Son estos casos contrastantes, pero que confirman nuestra visión pesimista sobre el futuro de las relaciones internacionales, marcadas cada vez más por el afán de imponer los intereses del más fuerte pos sobre los derechos de los débiles. Por ejemplo, en el caso del juicio ganado en La Haya cabe felicitarse por el excelente desempeño de los representantes legales del gobierno mexicano, pero también debemos ser realistas y reconocer que fue una victoria moral, pero inefectiva. Los Estados Unidos continúan sin reconocerle a la Corte Internacional jurisdicción alguna sobre sus asuntos domésticos, por lo que no es posible esperar que haya alguna reconsideración de esos casos, ya juzgados en cortes legales que con frecuencia ignoran las obligaciones que ha contraído su país al firmar acuerdos internacionales, como el que obliga a los gobiernos a dar noticia a los consulados sobre la detención de los ciudadanos extranjeros. La prepotencia de la justicia norteamericana no permitió a nuestros paisanos (no importa que sean delincuentes) el ejercicio pleno de sus derechos.
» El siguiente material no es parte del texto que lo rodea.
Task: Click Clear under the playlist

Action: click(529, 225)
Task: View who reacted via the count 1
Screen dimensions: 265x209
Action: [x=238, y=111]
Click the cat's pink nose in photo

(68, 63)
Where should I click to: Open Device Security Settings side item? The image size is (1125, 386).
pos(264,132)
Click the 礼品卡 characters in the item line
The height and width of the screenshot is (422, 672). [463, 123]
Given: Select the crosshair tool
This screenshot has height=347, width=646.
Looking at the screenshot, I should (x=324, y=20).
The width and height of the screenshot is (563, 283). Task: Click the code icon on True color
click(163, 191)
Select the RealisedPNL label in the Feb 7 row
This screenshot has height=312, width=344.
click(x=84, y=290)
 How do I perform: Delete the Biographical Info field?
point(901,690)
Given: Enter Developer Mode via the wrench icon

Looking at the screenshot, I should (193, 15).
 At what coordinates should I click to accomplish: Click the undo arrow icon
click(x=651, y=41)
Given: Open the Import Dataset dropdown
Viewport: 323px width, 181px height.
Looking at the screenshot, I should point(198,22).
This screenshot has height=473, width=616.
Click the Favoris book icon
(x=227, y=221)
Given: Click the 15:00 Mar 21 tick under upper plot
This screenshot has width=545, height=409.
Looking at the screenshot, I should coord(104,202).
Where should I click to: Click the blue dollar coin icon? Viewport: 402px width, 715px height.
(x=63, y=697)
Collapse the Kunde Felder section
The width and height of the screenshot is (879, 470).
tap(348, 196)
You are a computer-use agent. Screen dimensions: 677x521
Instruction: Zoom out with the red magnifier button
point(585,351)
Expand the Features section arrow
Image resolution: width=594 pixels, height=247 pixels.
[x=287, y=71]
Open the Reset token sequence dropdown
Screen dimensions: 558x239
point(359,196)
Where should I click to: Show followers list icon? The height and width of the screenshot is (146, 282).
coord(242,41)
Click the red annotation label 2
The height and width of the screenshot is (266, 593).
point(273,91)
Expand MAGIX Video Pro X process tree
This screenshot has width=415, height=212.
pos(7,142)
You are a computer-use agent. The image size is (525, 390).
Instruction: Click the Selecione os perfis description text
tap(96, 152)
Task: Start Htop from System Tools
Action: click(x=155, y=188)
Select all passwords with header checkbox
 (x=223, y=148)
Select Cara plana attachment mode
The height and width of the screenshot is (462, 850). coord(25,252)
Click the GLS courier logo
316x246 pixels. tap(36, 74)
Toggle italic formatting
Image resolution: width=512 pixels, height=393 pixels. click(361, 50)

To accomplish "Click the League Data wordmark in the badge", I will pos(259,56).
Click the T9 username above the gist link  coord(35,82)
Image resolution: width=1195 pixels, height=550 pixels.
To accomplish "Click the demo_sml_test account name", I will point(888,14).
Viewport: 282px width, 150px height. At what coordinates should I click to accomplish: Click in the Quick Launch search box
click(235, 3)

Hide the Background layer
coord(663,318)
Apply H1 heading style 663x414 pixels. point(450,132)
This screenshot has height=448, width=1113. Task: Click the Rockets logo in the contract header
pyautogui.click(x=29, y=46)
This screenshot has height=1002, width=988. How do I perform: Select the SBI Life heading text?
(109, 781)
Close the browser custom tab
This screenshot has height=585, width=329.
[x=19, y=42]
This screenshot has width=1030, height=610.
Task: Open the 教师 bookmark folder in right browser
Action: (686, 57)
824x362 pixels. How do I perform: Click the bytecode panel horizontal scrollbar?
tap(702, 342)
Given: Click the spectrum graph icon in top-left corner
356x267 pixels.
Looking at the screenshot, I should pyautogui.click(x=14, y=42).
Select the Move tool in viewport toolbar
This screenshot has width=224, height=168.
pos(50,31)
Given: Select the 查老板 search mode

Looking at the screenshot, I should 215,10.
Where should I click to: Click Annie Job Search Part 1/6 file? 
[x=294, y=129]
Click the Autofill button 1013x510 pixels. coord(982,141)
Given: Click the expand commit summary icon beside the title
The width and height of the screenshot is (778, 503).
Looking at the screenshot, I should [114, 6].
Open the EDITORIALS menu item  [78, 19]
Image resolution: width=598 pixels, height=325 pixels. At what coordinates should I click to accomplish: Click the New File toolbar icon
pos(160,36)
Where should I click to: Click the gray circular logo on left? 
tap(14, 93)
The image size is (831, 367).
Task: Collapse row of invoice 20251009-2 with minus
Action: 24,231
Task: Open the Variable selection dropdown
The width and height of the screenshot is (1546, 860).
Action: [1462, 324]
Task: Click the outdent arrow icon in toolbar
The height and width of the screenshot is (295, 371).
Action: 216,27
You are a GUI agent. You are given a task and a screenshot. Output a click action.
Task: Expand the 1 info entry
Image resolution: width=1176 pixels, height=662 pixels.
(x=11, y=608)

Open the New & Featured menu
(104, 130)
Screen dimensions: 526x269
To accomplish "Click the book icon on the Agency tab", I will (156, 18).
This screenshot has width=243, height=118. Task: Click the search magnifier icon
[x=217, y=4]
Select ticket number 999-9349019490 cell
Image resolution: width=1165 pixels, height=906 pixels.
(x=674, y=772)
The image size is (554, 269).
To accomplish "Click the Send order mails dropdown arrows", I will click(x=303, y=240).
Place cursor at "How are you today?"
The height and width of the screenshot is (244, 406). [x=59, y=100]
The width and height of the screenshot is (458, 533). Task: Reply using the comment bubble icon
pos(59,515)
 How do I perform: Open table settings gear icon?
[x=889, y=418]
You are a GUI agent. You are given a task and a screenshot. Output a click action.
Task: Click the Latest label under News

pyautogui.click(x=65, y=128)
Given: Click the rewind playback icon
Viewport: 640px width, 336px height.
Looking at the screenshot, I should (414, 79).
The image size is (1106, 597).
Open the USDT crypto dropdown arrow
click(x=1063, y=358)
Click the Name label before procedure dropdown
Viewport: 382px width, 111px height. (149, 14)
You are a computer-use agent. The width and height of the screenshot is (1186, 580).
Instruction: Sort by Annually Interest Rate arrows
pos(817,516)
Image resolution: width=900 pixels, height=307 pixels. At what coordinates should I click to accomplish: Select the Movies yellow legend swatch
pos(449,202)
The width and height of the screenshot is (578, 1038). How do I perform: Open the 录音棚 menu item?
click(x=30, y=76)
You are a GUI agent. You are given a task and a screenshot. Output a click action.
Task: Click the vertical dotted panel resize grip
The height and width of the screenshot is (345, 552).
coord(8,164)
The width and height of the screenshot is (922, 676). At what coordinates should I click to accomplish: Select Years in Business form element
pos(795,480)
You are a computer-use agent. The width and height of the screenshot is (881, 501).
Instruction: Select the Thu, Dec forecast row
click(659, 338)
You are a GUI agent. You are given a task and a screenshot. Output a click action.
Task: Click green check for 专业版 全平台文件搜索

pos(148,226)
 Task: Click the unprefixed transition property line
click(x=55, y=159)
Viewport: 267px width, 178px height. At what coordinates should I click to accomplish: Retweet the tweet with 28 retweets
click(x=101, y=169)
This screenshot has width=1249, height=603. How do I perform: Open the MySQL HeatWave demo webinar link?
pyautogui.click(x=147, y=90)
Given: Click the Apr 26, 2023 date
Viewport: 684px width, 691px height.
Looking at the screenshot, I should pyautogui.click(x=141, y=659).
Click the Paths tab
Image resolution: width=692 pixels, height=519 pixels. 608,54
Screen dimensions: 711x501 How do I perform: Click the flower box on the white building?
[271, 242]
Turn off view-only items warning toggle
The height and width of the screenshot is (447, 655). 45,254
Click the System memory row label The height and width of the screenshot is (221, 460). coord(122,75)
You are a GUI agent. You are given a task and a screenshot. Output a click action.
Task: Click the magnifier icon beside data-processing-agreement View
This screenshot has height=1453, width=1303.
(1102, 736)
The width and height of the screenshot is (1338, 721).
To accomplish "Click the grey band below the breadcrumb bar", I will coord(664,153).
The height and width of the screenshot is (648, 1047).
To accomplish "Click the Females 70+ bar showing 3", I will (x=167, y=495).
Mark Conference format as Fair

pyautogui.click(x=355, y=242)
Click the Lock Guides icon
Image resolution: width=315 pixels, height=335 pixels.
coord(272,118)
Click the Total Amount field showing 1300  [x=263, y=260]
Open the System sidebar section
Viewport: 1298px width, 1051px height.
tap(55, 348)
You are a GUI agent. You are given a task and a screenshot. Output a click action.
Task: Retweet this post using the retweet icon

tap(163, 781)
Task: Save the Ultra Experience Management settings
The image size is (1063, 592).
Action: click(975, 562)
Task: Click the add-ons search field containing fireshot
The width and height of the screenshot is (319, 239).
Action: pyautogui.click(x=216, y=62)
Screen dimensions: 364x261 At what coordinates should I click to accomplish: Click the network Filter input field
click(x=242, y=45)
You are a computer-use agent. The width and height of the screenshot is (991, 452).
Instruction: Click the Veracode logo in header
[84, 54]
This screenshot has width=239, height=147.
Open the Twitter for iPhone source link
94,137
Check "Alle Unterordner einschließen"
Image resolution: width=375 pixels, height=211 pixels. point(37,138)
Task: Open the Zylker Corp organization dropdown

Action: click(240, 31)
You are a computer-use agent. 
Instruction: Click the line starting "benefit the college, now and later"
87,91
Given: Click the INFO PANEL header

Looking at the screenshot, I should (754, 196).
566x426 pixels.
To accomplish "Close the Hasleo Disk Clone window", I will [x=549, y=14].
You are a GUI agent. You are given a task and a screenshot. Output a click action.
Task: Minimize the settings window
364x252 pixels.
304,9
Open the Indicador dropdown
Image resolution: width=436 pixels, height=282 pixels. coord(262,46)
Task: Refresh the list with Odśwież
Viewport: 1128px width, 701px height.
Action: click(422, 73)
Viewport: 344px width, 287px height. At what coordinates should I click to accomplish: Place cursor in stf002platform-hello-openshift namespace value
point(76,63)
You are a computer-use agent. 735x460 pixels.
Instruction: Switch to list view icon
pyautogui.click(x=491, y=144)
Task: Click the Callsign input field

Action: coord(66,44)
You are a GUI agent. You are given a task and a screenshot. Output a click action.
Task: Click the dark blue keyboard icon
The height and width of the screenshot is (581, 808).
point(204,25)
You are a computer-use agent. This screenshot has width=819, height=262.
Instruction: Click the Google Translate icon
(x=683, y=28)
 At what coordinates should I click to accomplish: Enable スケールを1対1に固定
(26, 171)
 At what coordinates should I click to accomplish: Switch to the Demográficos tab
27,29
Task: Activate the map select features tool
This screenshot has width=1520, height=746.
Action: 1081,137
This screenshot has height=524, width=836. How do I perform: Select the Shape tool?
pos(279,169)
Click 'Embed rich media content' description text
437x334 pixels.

Lo de Cuba es una vacilada. Es cierto que en la isla no se respetan los derechos políticos que el mundo liberal quiere imponer como “valores universales”, pero también es cierto que antes de señalar la paja en el ojo ajeno hay que reconocer la viga en el propio (Jesús dixit): ni México ni los Estados Unidos tienen la calidad moral para demandar ese respeto, cuando el primer país sigue siendo denunciado por Amnistía Internacional por su ineficiente aparato de justicia, además de que tiene sumido en la miseria a 52 millones de sus habitantes (Josefina Vázquez dixit), y el segundo se niega a dar el estatus de prisioneros de guerra a los centenares de afganos que tiene entambados en el campo de concentración de Guantánamo.
Y de los israelíes ni qué decir. Mantienen en estado de sitio a todo un pueblo, reconstruyen el muro de Berlín, asesinan impunemente a los líderes palestinos y agitan el avispero del terrorismo, que desgraciadamente se ha convertido en el único recurso de resistencia de los débiles ante la ley de la selva internacional. Lo peor del caso es que en este escenario de agravios mutuos los que pagan el pato son los inocentes que pierden la vida en los atolondrados ataques de ambas partes mediante el terrorismo guerrillero o el de estado.
Qué olvidado ha quedado Hugo Grocio, pensador holandés del siglo XVII considerado padre del derecho internacional, que defendió la idea de que los estados nacionales deben ser tratados como entidades iguales, garantes de su propia soberanía. La ética social implícita en su propuesta suena hoy hueca y anacrónica, tanto como la visión optimista del futuro que quisimos recrear a partir del arranque del tercer milenio.